Hace poco, fui al supermercado donde lo llevaba a hacer la compra, y vi el área de la cafetería donde se sentaba para tomarse un descanso. Las lágrimas se me escurrían al recordarlo tan claramente.

Días antes de que muriera, le llevé un yogur de fresa (su favorito) a su casa, conversamos como solíamos hacerlo y me dio un último besito en la frente. Supongo que esa fue nuestra despedida.

Murió en noviembre de 2013 tras una intensa y larga batalla contra los problemas del corazón y la diabetes.

¡Luchamos tanto para que se quedara aquí, con nosotros!

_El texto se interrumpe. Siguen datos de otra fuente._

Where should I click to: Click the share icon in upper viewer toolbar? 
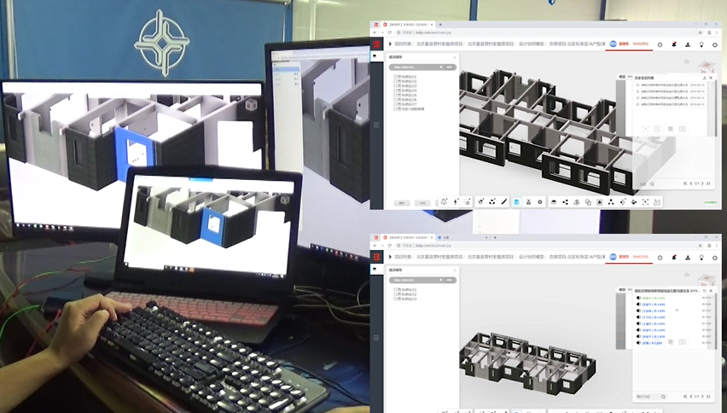click(564, 201)
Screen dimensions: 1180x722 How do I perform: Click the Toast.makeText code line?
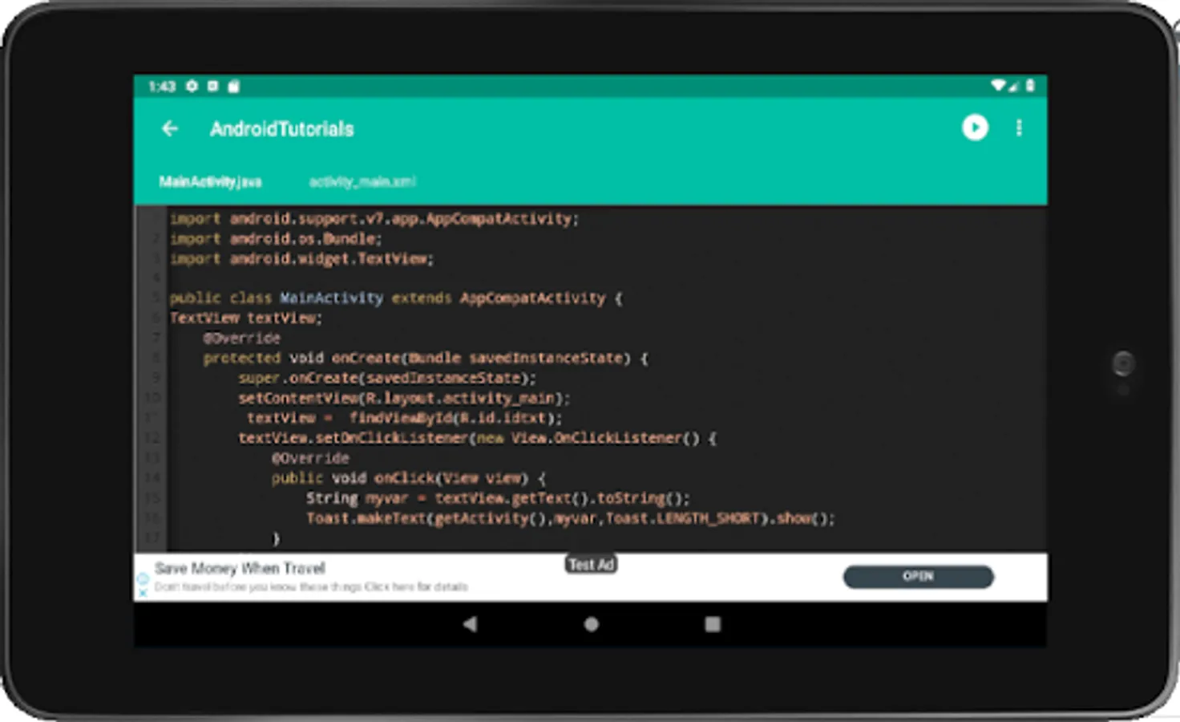tap(570, 518)
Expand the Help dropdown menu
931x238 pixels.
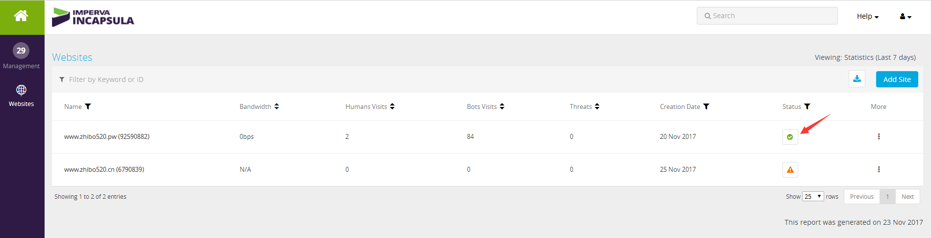pyautogui.click(x=868, y=16)

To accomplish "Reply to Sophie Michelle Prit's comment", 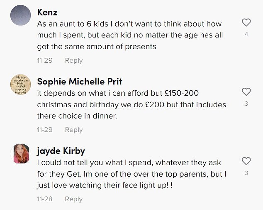I will coord(74,130).
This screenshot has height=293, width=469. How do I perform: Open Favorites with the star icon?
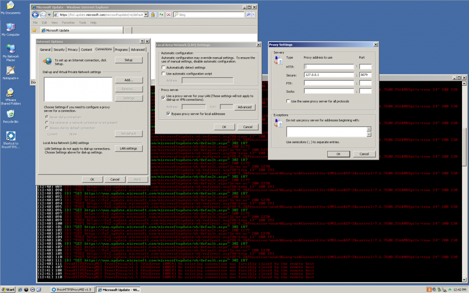(34, 30)
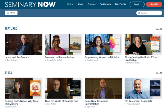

Espero que los padres e hijos tengan la oportunidad de reflexionar sobre su relación, que puedan recordar sus mejores momentos y también, aquellos que son difíciles, que sepan estar en las buenas y en las malas.

También aspiro que estas palabras evoquen la memoria de todos los Superman que ya no están con nosotros, porque recordarlos, es una forma de inmortalizarlos.